| n | U(⌊lg n⌋+1) | B(n) | EG(n) |
|---|---|---|---|
| 1 | 1 | 1 | 1 |
| 2 | 01 | 10 | 010 |
| 3 | 01 | 11 | 011 |
| 4 | 001 | 100 | 00100 |
| 5 | 001 | 101 | 00101 |
| 6 | 001 | 110 | 00110 |
| 7 | 001 | 111 | 00111 |
| 8 | 0001 | 1000 | 0001000 |
| 9 | 0001 | 1001 | 0001001 |
| 10 | 0001 | 1010 | 0001010 |
| 11 | 0001 | 1011 | 0001011 |
| ... | ... | ... | ... |
| 15 | 0001 | 1111 | 0001111 |
| 16 | 00001 | 10000 | 000010000 |
| ... | ... | ... | ... |
| 31 | 00001 | 11111 | 000011111 |
| 32 | 000001 | 100000 | 00000100000 |
The unary code for a positive integer n is n-1 0s followed by a 1. For example, 5 is encoded by 00001. (Of course, we could reverse the roles played by 0 and 1, in which case 5 would be encoded by 11110 instead. Also, if we wanted to be able to encode zero, we could change the scheme to using n (rather than n-1) 0s followed by a 1.) (Because both 0 and 1 are used in this scheme, it seems to be a misnomer to call it unary, but so it is.) Let U(n) denote the unary code for positive integer n.
Notice that the set of codewords in this coding scheme is { 1, 01, 001, 0001, ... } (or 0*1 as a regular expression), which is prefix-free and therefore uniquely decipherable. This is significant, because it means that if we can determine where, within a larger bit string, a unary codeword begins, we can also determine where that codeword ends (namely, at the first occurrence of a 1). When a small positive integer is to be encoded, using its unary code can be an efficient way of doing so.

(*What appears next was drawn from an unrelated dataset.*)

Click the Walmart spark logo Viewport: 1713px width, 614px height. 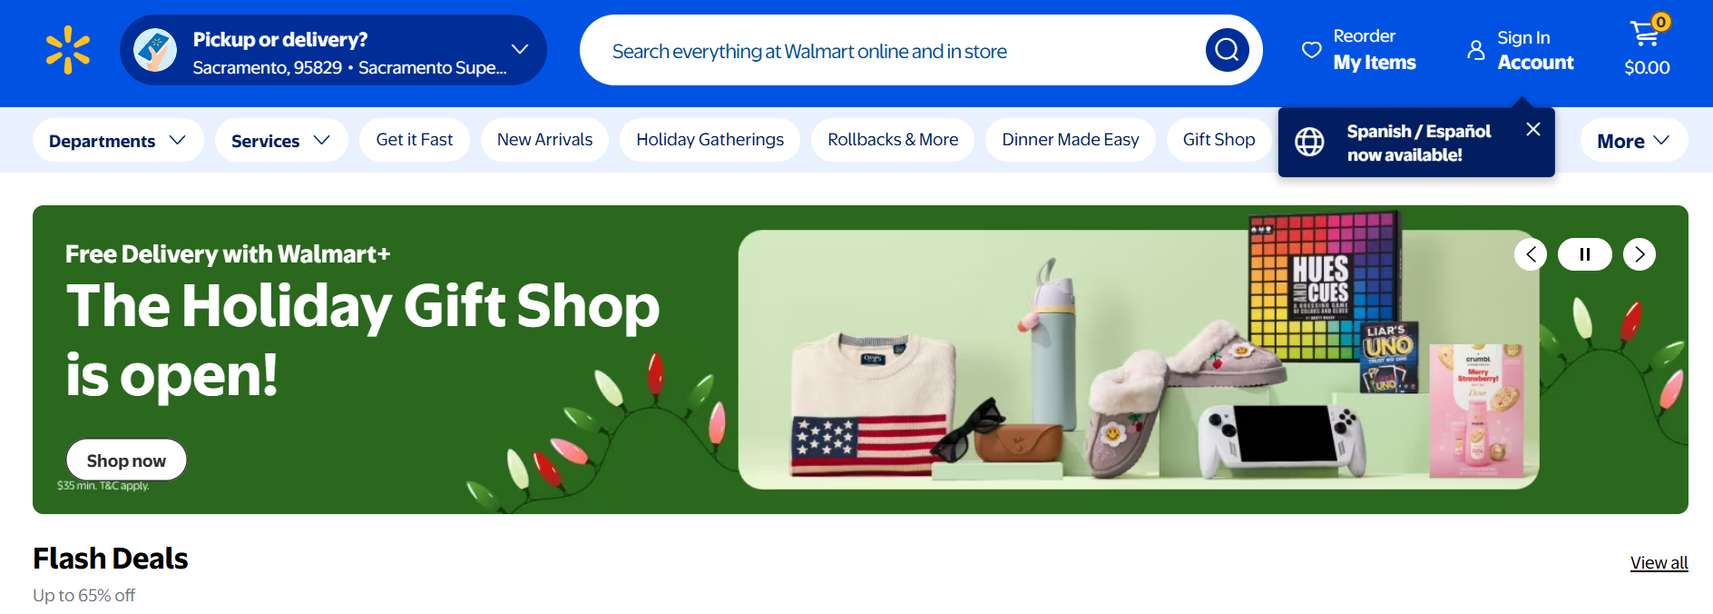[x=68, y=50]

When a somewhat larger-valued positive integer is to be encoded, a more efficient coding scheme is Elias-Gamma. (For numbers less than five, the unary codewords are slightly shorter than the corresponding Elias-Gamma codewords, but for numbers six and above, Elias-Gamma's advantage grows larger as the numbers increase.) Here, a positive integer n is encoded by U(⌊lg n⌋+1) (i.e., the unary representation of one more than the log to the base two of n) followed by B(n), i.e., the standard binary encoding of n, with the trailing 1 in the former and leading 1 in the latter "merged" into one symbol. To view it another way, EG(n) is B(n) preceded by a number of 0s one less than the length of B(n). Thus, the length of EG(n) is 2⌊lg n⌋ + 1. To the right is a table showing the Elias-Gamma codewords for several numbers up to 32.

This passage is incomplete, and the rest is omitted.